### ACTIVITY
What must be written out is each line from the one holding "Screen dimensions: 1482x812" through the end of the records, word for word, minus any pictures.

___

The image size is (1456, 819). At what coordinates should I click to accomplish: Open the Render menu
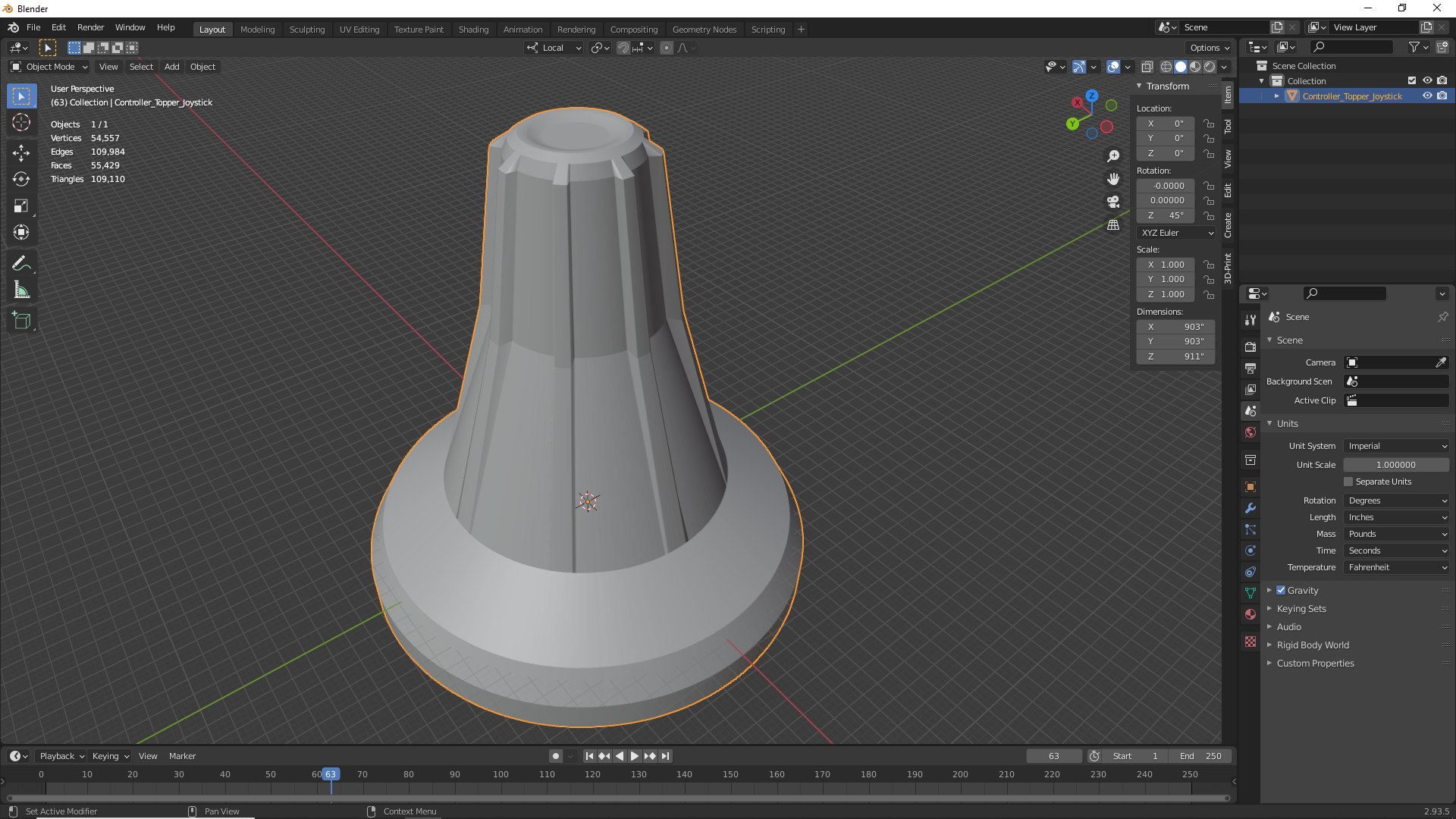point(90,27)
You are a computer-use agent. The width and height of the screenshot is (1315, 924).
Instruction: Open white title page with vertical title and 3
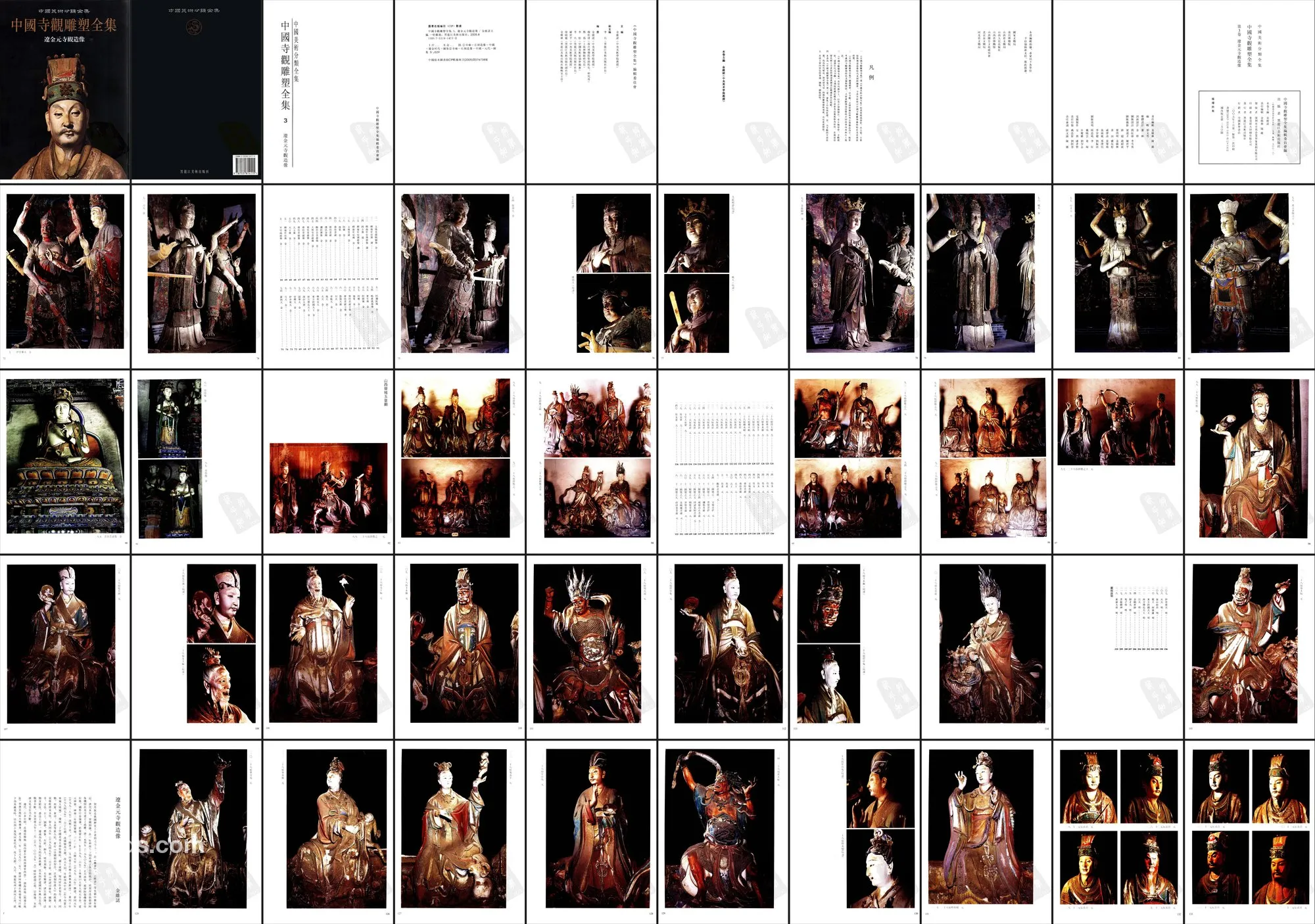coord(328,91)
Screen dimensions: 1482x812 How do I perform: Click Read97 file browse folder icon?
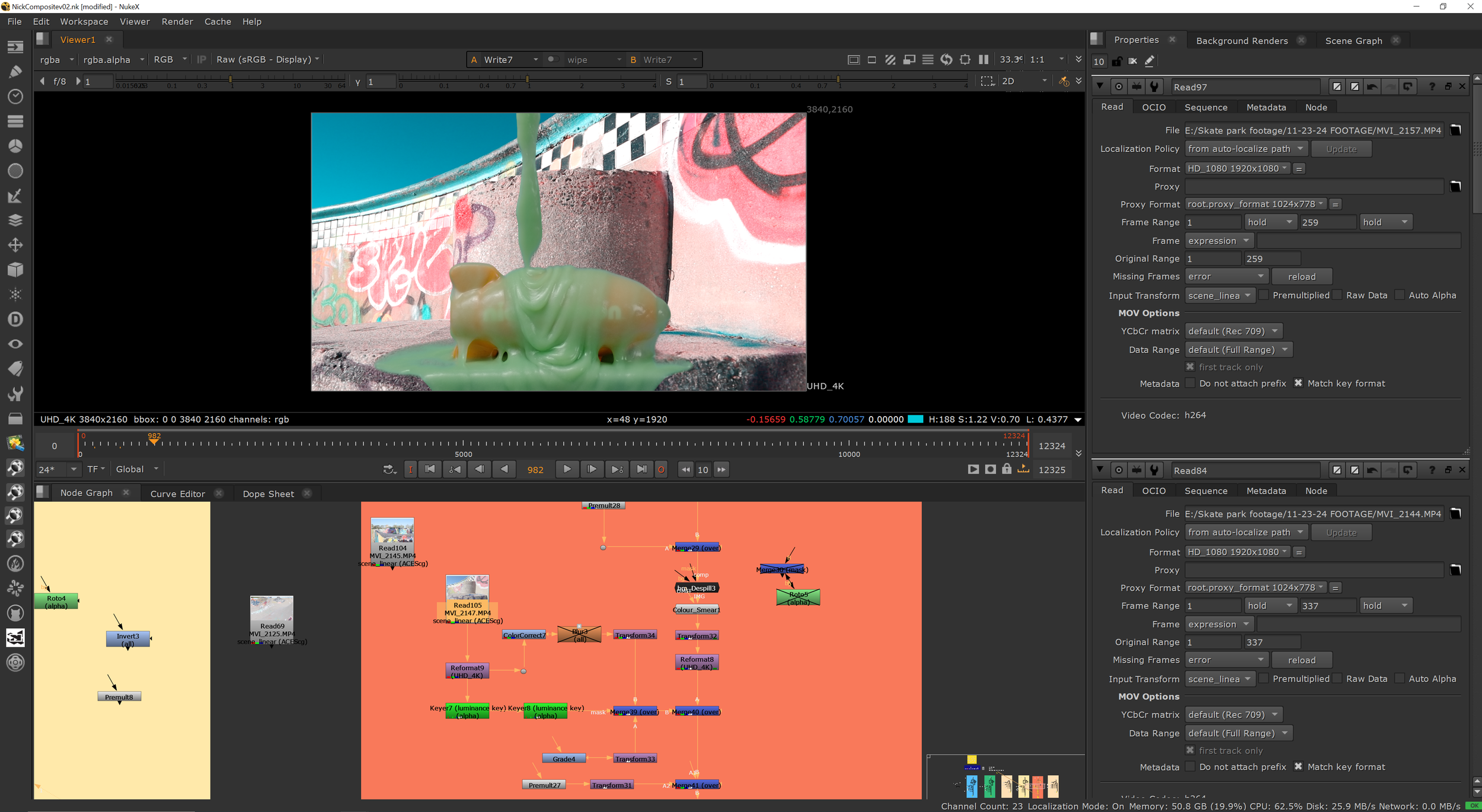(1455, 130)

___

### TASK ANSWER
Screen dimensions: 1482x812 How do I perform: Click Read97 file browse folder icon?
(1455, 130)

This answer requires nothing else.